::: RECORDS TO USE :::
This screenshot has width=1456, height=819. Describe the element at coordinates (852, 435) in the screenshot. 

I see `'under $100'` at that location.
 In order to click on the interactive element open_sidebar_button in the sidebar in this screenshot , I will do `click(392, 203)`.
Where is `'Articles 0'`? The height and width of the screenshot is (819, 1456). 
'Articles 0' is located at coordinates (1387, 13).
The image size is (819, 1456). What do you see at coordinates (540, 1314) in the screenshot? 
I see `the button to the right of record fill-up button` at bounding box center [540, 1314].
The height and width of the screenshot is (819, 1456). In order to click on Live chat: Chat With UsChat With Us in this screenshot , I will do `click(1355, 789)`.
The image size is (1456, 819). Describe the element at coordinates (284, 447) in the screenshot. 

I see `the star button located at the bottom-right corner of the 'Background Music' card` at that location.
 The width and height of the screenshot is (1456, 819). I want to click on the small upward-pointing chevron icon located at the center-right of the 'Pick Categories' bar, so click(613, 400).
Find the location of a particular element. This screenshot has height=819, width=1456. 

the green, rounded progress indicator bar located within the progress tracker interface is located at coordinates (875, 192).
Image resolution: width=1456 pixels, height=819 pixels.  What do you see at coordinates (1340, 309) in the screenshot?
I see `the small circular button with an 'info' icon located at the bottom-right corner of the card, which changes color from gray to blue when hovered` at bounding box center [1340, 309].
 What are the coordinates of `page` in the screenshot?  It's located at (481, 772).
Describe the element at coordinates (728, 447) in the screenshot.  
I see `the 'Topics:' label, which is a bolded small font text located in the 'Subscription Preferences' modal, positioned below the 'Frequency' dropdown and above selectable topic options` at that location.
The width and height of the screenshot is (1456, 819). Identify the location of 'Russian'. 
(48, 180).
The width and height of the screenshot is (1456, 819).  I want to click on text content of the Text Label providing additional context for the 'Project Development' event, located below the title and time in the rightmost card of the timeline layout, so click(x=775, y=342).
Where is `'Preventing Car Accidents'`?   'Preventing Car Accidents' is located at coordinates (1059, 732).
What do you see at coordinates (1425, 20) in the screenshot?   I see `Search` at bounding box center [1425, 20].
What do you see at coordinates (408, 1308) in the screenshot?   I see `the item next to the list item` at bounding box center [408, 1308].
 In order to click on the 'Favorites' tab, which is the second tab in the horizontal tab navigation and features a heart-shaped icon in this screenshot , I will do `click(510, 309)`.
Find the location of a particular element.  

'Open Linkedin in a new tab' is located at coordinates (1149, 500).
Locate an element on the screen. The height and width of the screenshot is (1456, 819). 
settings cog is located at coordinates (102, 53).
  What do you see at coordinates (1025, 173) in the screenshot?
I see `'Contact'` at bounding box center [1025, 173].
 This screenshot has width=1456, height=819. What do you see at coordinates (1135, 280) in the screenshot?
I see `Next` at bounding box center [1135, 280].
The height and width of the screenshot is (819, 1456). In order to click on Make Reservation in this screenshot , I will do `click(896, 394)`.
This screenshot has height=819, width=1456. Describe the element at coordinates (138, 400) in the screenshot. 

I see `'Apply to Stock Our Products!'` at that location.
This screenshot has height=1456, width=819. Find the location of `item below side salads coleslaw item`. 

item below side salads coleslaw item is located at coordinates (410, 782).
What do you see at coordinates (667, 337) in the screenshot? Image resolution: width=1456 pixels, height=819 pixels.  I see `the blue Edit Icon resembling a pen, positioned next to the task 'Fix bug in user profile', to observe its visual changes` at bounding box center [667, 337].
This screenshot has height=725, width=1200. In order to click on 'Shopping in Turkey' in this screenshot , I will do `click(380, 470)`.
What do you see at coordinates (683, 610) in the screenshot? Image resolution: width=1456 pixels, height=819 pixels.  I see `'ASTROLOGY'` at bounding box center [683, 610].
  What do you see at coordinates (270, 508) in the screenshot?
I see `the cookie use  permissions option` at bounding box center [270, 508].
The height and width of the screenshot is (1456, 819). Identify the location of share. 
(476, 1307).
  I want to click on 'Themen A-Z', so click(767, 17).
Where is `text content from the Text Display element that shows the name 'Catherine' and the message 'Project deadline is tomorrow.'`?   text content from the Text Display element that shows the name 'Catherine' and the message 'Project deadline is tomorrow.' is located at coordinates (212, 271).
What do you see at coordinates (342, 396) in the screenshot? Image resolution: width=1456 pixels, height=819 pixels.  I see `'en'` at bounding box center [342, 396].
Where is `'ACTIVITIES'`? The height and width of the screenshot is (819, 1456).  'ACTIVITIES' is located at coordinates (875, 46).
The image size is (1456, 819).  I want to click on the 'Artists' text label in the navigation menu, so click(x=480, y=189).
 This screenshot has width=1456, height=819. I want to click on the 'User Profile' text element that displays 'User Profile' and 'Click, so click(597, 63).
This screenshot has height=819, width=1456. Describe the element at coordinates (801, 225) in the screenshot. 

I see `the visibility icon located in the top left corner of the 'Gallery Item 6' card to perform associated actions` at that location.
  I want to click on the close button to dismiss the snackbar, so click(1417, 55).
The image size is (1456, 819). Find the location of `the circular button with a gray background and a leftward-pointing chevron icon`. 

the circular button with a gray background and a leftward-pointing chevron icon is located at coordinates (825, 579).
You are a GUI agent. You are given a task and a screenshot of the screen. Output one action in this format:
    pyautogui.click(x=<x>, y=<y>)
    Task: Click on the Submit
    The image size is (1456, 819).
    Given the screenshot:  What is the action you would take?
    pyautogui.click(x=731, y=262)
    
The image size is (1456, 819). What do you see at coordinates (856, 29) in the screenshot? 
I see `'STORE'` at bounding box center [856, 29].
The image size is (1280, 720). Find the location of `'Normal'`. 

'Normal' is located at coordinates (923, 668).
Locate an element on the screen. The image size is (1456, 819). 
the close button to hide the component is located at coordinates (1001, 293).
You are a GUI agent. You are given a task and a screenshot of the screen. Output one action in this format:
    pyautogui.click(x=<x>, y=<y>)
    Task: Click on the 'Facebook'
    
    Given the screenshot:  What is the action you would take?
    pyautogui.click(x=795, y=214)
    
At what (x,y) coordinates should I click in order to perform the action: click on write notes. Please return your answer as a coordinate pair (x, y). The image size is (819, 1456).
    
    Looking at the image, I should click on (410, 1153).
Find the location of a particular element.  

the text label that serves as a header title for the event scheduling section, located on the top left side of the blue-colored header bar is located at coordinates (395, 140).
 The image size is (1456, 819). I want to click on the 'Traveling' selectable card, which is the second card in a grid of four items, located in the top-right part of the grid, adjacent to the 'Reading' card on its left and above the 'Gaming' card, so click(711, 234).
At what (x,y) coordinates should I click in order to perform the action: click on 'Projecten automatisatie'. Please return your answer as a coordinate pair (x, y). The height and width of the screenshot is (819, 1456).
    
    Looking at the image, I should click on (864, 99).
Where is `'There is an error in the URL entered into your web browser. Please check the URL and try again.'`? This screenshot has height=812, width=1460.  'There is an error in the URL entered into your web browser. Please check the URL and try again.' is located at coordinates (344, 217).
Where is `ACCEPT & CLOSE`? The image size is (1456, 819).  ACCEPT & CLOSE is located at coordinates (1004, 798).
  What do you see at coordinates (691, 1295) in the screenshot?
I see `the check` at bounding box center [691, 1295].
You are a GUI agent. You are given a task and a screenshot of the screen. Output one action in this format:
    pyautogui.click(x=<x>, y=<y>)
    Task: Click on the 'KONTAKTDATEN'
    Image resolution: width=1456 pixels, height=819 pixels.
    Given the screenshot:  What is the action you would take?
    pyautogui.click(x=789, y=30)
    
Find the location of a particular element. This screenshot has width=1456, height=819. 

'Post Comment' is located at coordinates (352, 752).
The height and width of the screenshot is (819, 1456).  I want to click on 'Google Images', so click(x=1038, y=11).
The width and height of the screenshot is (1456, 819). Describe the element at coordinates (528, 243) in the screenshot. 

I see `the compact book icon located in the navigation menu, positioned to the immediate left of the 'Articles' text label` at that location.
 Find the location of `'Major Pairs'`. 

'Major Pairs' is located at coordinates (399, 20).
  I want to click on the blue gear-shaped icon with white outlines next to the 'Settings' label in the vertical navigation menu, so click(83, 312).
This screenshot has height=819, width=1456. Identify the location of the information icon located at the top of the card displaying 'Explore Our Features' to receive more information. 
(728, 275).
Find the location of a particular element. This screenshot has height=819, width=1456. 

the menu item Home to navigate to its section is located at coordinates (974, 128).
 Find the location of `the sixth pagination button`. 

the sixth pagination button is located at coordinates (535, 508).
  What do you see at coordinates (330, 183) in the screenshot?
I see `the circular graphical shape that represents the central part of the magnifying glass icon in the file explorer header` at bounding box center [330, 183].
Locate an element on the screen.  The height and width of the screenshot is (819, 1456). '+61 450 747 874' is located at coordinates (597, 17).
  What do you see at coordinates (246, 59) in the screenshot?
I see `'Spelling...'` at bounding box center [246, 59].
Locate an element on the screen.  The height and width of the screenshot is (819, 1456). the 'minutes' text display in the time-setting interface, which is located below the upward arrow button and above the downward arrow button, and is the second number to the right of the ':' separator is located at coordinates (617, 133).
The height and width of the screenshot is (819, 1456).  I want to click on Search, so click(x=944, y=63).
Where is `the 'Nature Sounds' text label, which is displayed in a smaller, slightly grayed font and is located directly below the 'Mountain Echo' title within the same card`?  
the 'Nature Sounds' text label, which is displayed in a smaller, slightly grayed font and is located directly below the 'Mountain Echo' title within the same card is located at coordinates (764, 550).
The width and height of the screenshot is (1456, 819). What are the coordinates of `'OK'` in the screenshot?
:::
- [DIRECTIONS FOR THIS TASK]
Retype the records exactly, starting at the line that contains "The height and width of the screenshot is (1456, 819). Identify" and ending at the line that contains "I want to click on the close", with both of those lines included.

- [REPLY TO THE TASK]
The height and width of the screenshot is (1456, 819). Identify the location of share. 
(476, 1307).
  I want to click on 'Themen A-Z', so click(767, 17).
Where is `text content from the Text Display element that shows the name 'Catherine' and the message 'Project deadline is tomorrow.'`?   text content from the Text Display element that shows the name 'Catherine' and the message 'Project deadline is tomorrow.' is located at coordinates (212, 271).
What do you see at coordinates (342, 396) in the screenshot? Image resolution: width=1456 pixels, height=819 pixels.  I see `'en'` at bounding box center [342, 396].
Where is `'ACTIVITIES'`? The height and width of the screenshot is (819, 1456).  'ACTIVITIES' is located at coordinates (875, 46).
The image size is (1456, 819).  I want to click on the 'Artists' text label in the navigation menu, so click(x=480, y=189).
 This screenshot has width=1456, height=819. I want to click on the 'User Profile' text element that displays 'User Profile' and 'Click, so click(597, 63).
This screenshot has height=819, width=1456. Describe the element at coordinates (801, 225) in the screenshot. 

I see `the visibility icon located in the top left corner of the 'Gallery Item 6' card to perform associated actions` at that location.
  I want to click on the close button to dismiss the snackbar, so click(1417, 55).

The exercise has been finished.